Manchmal möchte ich eine bisher
ungesehene Tür aufstoßen. Das Sehen allein genügt dann schon längst nicht mehr
und ich stehe vor dieser - so lange Zeit für mich nicht einsehbaren - Tür, und
ich möchte sie aufstoßen und stoße nicht. Weil mich etwas abhält, etwas zurück-
und meine Hände auf dem eigenen Rücken verschränkt hält. Und ich stehe, und
meine auf dem Rücken weilenden und ungeduldigen Hände wundern sich über die
Augen, die so lange nicht hingesehen hatten, die so lange Zeit immer hinsahen
aber doch die Tür nicht erkannten. Was ist bloß los mit euch?, fragen die
beschränkten Hände die Augen, die höher und zur nun ihnen sichtbaren Tür
hingewandt sind.
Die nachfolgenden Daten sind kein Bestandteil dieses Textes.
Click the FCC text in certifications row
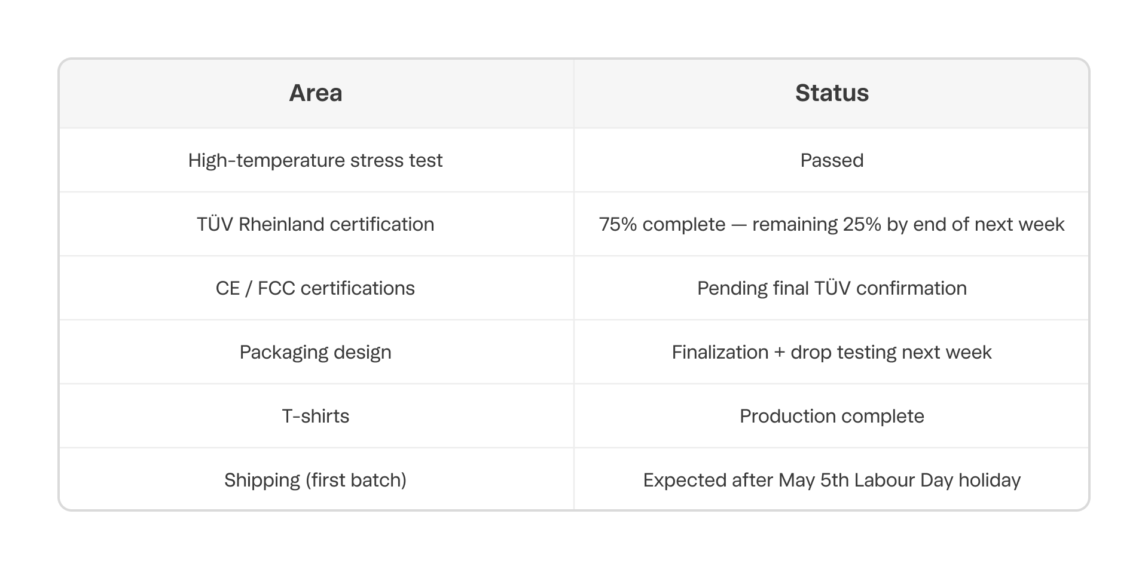The width and height of the screenshot is (1148, 569). tap(276, 288)
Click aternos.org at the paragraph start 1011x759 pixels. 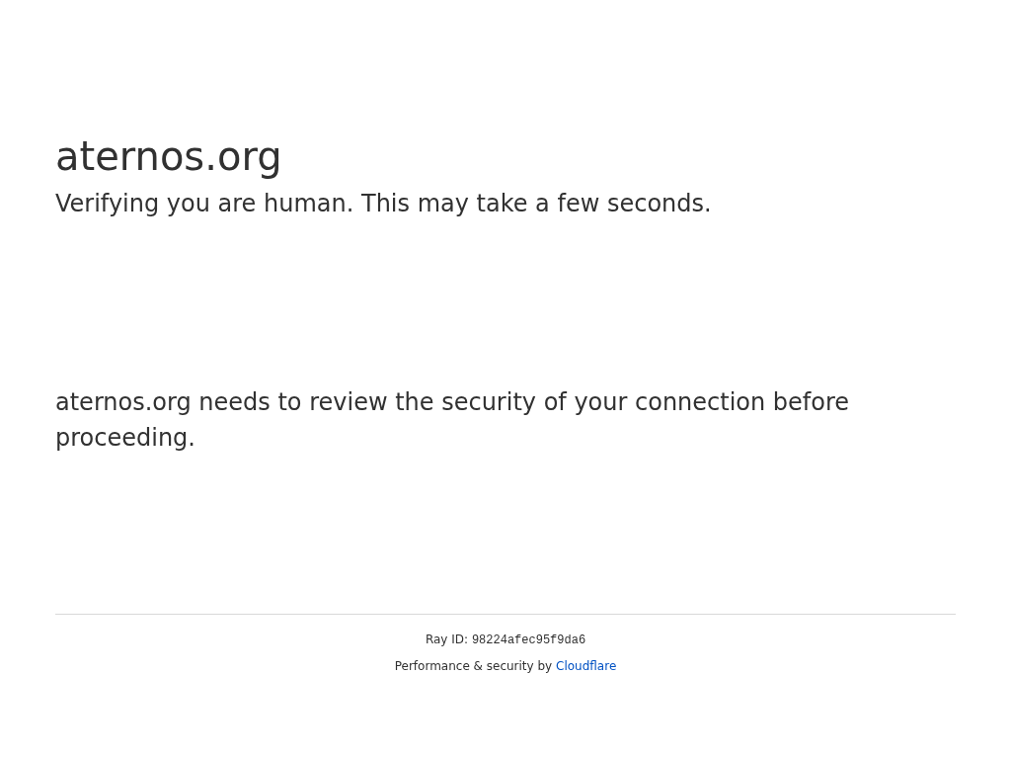(122, 402)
Was ist bloß los? Ich beobachte nicht ganz teilnahmslos, also
ohne hinzusehen, denn man kann auch mit allem anderen beobachten, ich beobachte
das Gespräch zwischen meinen Augen und meinen auf dem Rücken liegenden Händen.
Was mag ihnen durch den Kopf gehen?, denke ich und muss lachen, weil ich
sogleich begreife, dass sie ja einen gemeinsamen und zwar meinen Kopf haben.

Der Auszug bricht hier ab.